+++ Extrait

On peut certes gloser sur le caractère très entier du président américain et prétendre que, tel le chef d’entreprise impitoyable qu’il a été, Donald Trump ne respecterait que la puissance et mépriserait les faibles. Mais ses propos agressifs à l’encontre de Zelensky et son attitude condescendante à l’égard des Européens ne sont pas la simple expression d’un tempérament tumultueux, mais l’un des signes qu’une politique nouvelle a été engagée par l’administration Trump dans laquelle Zelensky est considéré comme un homme gênant et les Européens non plus comme une force qui pourrait être utile à l’Amérique mais plutôt comme une charge dont elle doit se libérer au plus vite.
Les États-Unis, de la guerre à la paix
Pour mesurer à quel point la politique étrangère des États-Unis connaît avec Trump une mutation importante, il convient de ne pas oublier qu’à l’origine de cette guerre en Ukraine, il y avait les Américains.
Ce sont eux, les Américains, qui, après s’être installés en Pologne ont décidé de s’implanter en Ukraine, conformément d’ailleurs à la stratégie développée dans Le Grand Échiquier, l’ouvrage de l’ancien conseiller à la sécurité nationale américain Brzezinski.
Ce sont eux qui ont suscité et financé la révolution orange et qui ont ensuite poussé au coup d’État de Maidan lequel a mis en place un pouvoir favorable à l’Occident. Les Américains ont alors fortement influencé les dirigeants ukrainiens, les incitant à adopter une démarche hostile à la Russie. Encouragés par les États-Unis, les gouvernements européens et la Commission de Bruxelles ont parallèlement lancé une campagne pour l’entrée de l’Ukraine dans l’Union européenne et dans l’Otan. Une perspective dont chacun savait qu’elle serait considérée par les Russes comme une menace majeure pour leur sécurité.
Ce sont encore les États-Unis qui, au lieu de répondre positivement aux demandes de Poutine d’organiser une conférence sur la paix en Europe qui aurait sans doute aboutit à faire de l’Ukraine un pays neutre ce qui n’a rien d’infâmant, ont continué à provoquer les Russes en affirmant que l’Ukraine avait toute sa place dans l’Otan. En clair, les Américains ont cherché à piéger la Russie, conduisant Poutine à estimer qu’il n’avait plus le choix : face au refus occidental de négocier, il devait intervenir militairement contre l’Ukraine avant que celle-ci n’entre dans l’Otan.
Les dirigeants américains de l’administration Biden voulaient en effet cette guerre pour affaiblir la Russie, la couper durablement de l’Europe et discréditer définitivement Poutine. A l’époque, certains stratèges Étatsuniens en étaient encore à imaginer un découpage de la Fédération de Russie, chaque entité devenant une démocratie libérale selon le modèle américain. Ils ont donc leur part de responsabilité dans cette guerre que beaucoup d’observateurs ont qualifiée de « guerre par procuration. »

++++++
+++ Données fournies

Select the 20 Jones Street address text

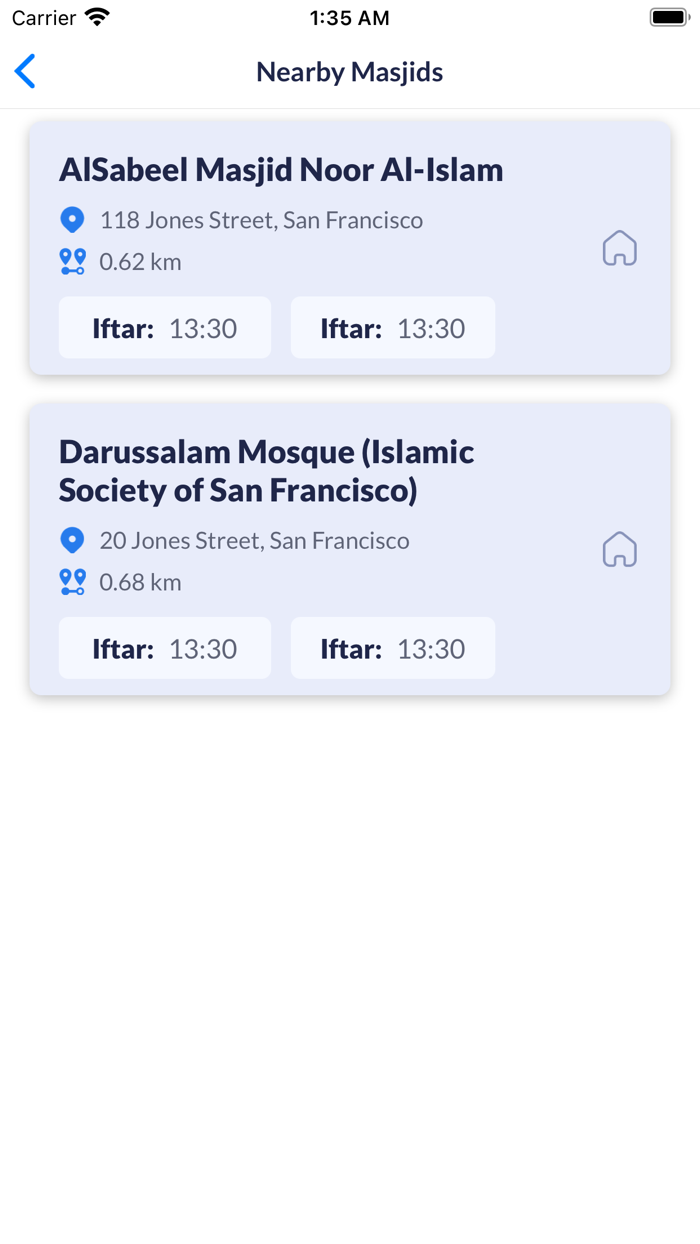pyautogui.click(x=254, y=540)
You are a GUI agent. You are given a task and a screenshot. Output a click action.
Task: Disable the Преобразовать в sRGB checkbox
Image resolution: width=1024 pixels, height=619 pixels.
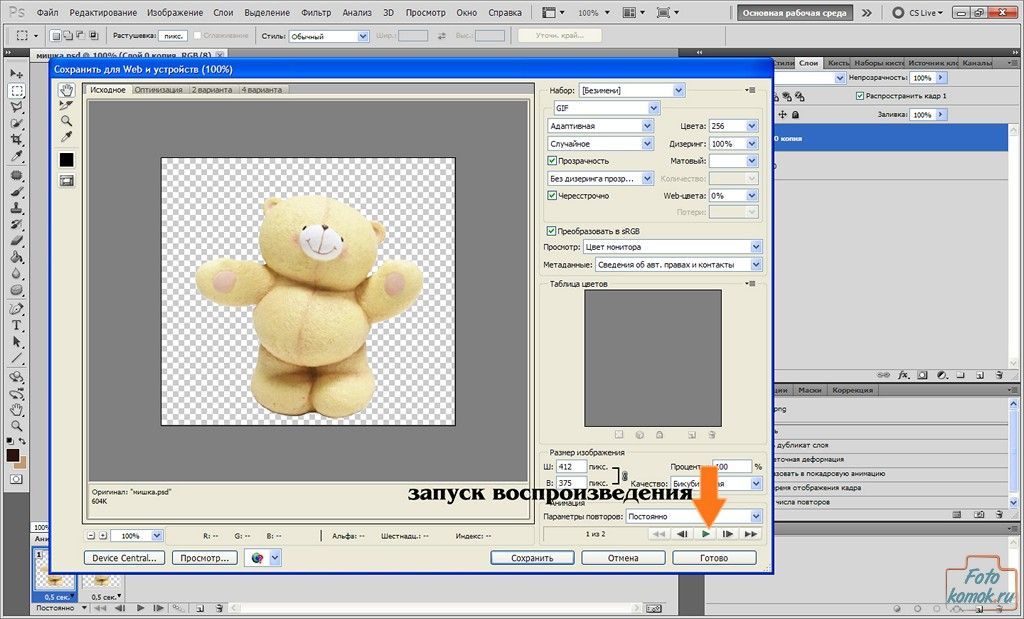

++++++

## Consigne
Comment résumer l'extrait sur la politique des États-Unis face à l'Ukraine en deux phrases ? Les items ne jouent aucun rôle dans cet exercice.

## Réponse proposée
L'extrait soutient que l'attitude agressive de Trump envers Zelensky et condescendante envers les Européens traduit une politique nouvelle, où Zelensky est jugé gênant et les Européens vus comme une charge dont l'Amérique doit vite se libérer. Il rappelle que les Américains sont à l'origine de la guerre en Ukraine : ils s'y sont implantés, ont financé la révolution orange et poussé au coup d'État de Maidan, incité les dirigeants ukrainiens à l'hostilité envers la Russie, écarté la conférence de paix demandée par Poutine et, sous Biden, voulu cette guerre pour affaiblir la Russie.